TOY STORY 3
Lee Unkrich, EUA, 2010

Toy Story 3 emerge do magma das tendências mais pregnantes desse fim de década para se afirmar como uma das aventuras mais radicais do cinema recente. O ritmo non-stop, impressionante mesmo para o padrão dos games e filmes de puro movimento, e a intensificação de uma montanha-russa nas inflexões dramáticas, longe de acobertarem a densidade da trama, a trazem para superfície, gerando uma obra de fortíssimo impacto emocional.

Tudo aquilo que já existia nos dois filmes anteriores aqui é potencializado, em especial o sentimento de anarquia presente no funcionamento de uma vasta comunidade de personagens regidos pela diversidade e por uma imaginação selvagem. Se arquétipos são inerentes à animação de modo geral, o que faz dos personagens de Toy Story seres de existência tão marcante é a ênfase em suas singularidades. E num conjunto de singularidades: o número de personagens dividindo a cena – e eles a dividem de forma genuína – é surpreendente e traz a percepção de um coletivo que só sabe existir como tal.

O espírito da “escapada”, muito bem trabalhado no segundo filme, volta aqui menos como mote narrativo, e mais como fundamento profundo ligado ao arcabouço da trama. É como se o espírito da ingenuidade (e verdade) do movimento, que animou os primeiros grandes filmes do cinema, sobretudo os de Buster Keaton, fosse resgatado para fazer eco a um outro tipo de pureza, a da alma. Sim, porque se Toy Story retorna ao mundo infantil, ele o faz imbuído de uma busca obstinada por uma outra lógica, uma lógica perdida, um olhar mágico qualquer que os grandes homens ignoram (ou perderam). E neste terceiro episódio este retorno utópico é violento: todas as questões de passagem do tempo e do medo do abandono dizem respeito à dor terrível do esquecimento que assombra o filme.

O heroísmo e o vilanismo são, pois, construídos a partir de valores e distinções fundamentais: de um lado, a lealdade, a nobreza, a sinceridade; de outro, o rancor, a mágoa, a amargura. Em cada uma de suas esquetes e situações, o filme se afirma sob o signo do tempo, do momentâneo, do provisório, do acaso, colocando em evidência um destino em aberto que é construído a cada ação ou reação positiva ou negativa. O duplo mudança-permanência, caro à estrutura narrativa clássica, revela-se aqui uma força de transformação sem reservas. Afinal, a fidelidade em jogo não diz respeito à manutenção de um estado, mas de uma integridade. Manter algo intacto é rejeitar a destruição, mas saber incorporar as alterações trazidas pelo tempo. Um brinquedo pode desbotar e gastar, mas não pode ser estraçalhado.

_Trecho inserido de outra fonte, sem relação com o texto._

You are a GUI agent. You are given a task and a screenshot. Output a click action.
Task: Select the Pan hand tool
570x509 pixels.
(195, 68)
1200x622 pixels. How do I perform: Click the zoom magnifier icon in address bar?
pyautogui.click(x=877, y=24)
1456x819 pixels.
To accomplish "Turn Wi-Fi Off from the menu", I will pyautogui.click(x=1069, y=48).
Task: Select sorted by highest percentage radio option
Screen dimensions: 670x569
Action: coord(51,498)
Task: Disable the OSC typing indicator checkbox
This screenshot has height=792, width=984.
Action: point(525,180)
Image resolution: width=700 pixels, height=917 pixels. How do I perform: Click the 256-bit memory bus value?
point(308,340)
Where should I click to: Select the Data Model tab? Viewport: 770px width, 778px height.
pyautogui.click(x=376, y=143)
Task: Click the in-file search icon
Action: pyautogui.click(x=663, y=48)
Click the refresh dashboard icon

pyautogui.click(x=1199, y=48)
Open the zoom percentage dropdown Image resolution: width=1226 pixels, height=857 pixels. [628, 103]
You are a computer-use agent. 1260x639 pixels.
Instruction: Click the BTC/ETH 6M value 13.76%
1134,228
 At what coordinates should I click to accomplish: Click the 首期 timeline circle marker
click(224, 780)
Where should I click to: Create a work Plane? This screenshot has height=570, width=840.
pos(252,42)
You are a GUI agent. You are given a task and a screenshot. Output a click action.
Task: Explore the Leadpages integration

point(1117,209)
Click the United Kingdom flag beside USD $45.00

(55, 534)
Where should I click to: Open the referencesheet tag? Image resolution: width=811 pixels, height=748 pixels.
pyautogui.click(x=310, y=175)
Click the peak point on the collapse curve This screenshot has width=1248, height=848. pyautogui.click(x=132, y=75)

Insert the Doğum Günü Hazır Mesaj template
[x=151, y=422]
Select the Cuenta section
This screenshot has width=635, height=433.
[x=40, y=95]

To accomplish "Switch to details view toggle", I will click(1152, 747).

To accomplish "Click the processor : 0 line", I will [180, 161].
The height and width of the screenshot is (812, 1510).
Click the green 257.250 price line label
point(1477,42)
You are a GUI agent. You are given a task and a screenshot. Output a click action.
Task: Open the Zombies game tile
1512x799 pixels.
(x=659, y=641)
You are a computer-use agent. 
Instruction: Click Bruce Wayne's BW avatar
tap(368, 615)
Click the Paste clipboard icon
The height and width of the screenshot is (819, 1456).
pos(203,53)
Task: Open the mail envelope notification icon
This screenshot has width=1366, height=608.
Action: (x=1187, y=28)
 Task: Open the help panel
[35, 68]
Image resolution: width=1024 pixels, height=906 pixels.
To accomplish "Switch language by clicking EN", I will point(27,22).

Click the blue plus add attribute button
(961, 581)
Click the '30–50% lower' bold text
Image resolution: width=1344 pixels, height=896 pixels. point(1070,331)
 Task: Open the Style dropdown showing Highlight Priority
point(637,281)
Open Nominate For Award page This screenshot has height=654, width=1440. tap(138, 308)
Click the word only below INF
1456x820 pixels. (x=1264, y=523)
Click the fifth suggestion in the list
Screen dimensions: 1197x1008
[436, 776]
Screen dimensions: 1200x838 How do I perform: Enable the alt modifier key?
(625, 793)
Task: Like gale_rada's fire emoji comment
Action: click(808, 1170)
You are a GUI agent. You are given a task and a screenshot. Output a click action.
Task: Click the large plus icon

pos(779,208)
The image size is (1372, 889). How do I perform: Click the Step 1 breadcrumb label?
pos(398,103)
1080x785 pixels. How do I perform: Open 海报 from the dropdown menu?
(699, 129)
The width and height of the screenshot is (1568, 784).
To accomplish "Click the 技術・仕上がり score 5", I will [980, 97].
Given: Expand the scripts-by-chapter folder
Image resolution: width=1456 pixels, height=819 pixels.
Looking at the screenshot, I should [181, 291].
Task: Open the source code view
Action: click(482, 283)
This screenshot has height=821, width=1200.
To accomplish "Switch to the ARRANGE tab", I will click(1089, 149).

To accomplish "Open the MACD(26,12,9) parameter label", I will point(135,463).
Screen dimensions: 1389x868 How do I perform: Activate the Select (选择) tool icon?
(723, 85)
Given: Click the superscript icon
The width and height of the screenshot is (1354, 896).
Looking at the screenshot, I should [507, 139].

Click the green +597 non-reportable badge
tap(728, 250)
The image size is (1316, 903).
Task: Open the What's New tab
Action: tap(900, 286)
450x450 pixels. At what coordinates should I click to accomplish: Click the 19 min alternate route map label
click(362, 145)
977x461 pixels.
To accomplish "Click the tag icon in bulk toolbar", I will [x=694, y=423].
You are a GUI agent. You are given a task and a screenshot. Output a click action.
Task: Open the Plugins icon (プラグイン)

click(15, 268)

Há por certo algo de espantoso na carga ética mobilizada por este filme, mas talvez o elogio gráfico ao movimento e à caracterização da matéria o sejam ainda mais. Não falo, evidentemente, apenas da técnica de animação capaz de representar em detalhes os pelos do urso de pelúcia ou a textura plastificada da pele do boneco Ken, mas de uma compreensão profunda dos desígnios físicos dos materiais e das formas. A graça, portanto, não vem apenas das paródias ou dos malabarismos acionados para engendrar as fugas, mas de uma caricatura do mundo que demonstra enxergar para bem além das aparências. A movimentação dos bonecos Barbie e Ken, por exemplo, traduz à perfeição a articulação dos brinquedos no mundo real, mas também os caracteriza em sua natureza “interior”: travados, de movimentos prescritos e limitados, eles correspondem ao mauricinho e à patricinha moldados pela sociedade.

Toy Story 3 está repleto de genialidades como essa, que o tornam uma experiência de estímulos ininterruptos para o espectador. O maior de seus trunfos, porém, não está nas tiradas engraçadíssimas e nos intermináveis gracejos de cena, mas justamente no alcance humano da narrativa. O esforço de generosidade que o filme aciona é amplo, e não apenas se dirige às memórias e experiências pessoais de quem assiste, como abarca um leque quase infinito de situações concretas. De fato, fazia muito tempo que um filme não se dirigia ao mundo das  pessoas reais de forma tão potente quanto este.